I... "came out of the closet" about being depressed. Which has been weird, seeing my parents react and getting, like, official help getting the process of getting treatment started (from my school counselor, heh), but... it'll work out.
Permalink Reply by Fate on December 4, 2009 at 1:33pm
Ah. *has not told her family*
My family... they don't actually believe in depression, so it wouldn't go over well...
I hope it all works out for you, and I definetly hope it helps with the depression. *hugs again*
My mum's on medication for depression, I already see a therapist, and my brother had some issues when he was younger, so... we're pretty familiar with mental health troubles.

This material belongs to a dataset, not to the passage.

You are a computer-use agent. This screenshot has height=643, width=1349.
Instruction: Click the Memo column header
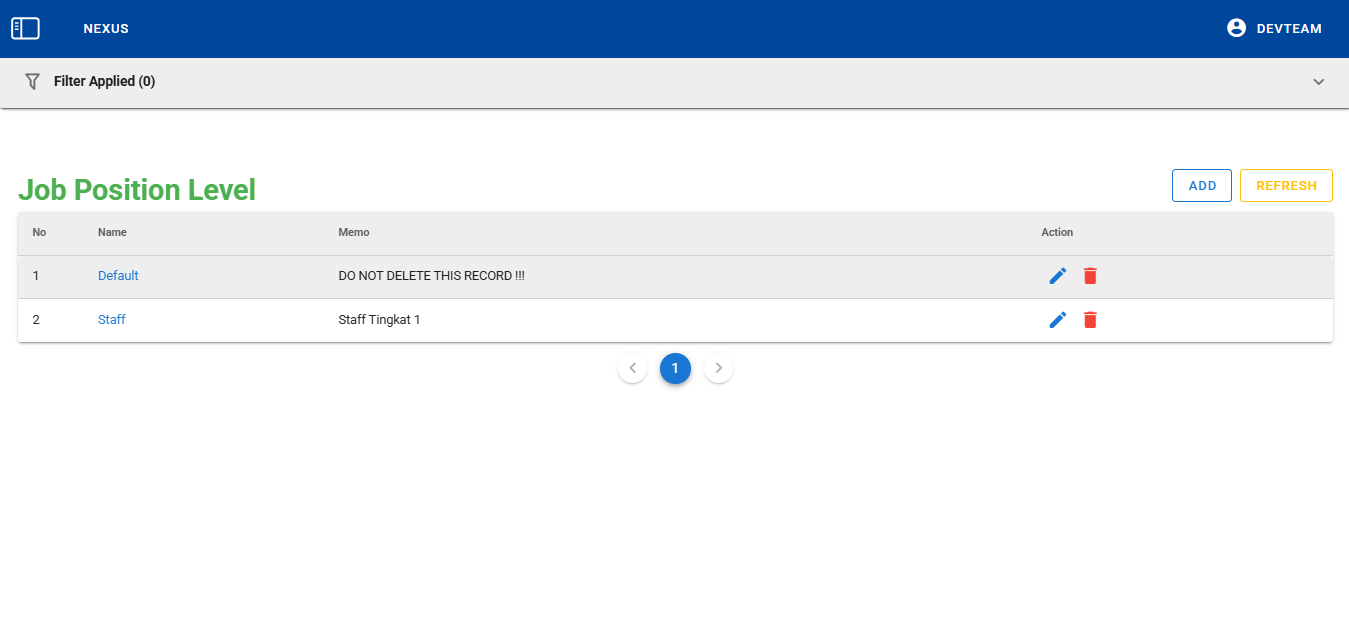[354, 232]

Thanks. *hugs* And... I hope that you can get help, too.
Permalink Reply by Fate on December 4, 2009 at 1:43pm
My aunt's pretty crazy, and her daughter's have some of that, but because my family dislikes that aunt they say she's just making stuff up for attention. (Quite possible, but not necessarily true.)
*hugged* Thanks. I'm hoping that I won't need help. I know I can't be sad forever, sometime I'll have to move on. It's just not easy. And I'm the kind of person that doesn't want to talk about things. I don't even want to remember it. I just shove it all in a box and ignore it... Things would probably be easier if I could talk about it, but it just hurts too much. I don't want to talk about it, hear about it, or think about it...
But you guys have been a major help. I'd be in a much worse place with out you all, particualrly you, Nathan.
Not sure yet. So far, a completely random jumble of thoughts that are going nowhere. I'm thinking I might try to write another chapter of the fanfic I haven't updated in like a month (or two maybe), but not sure.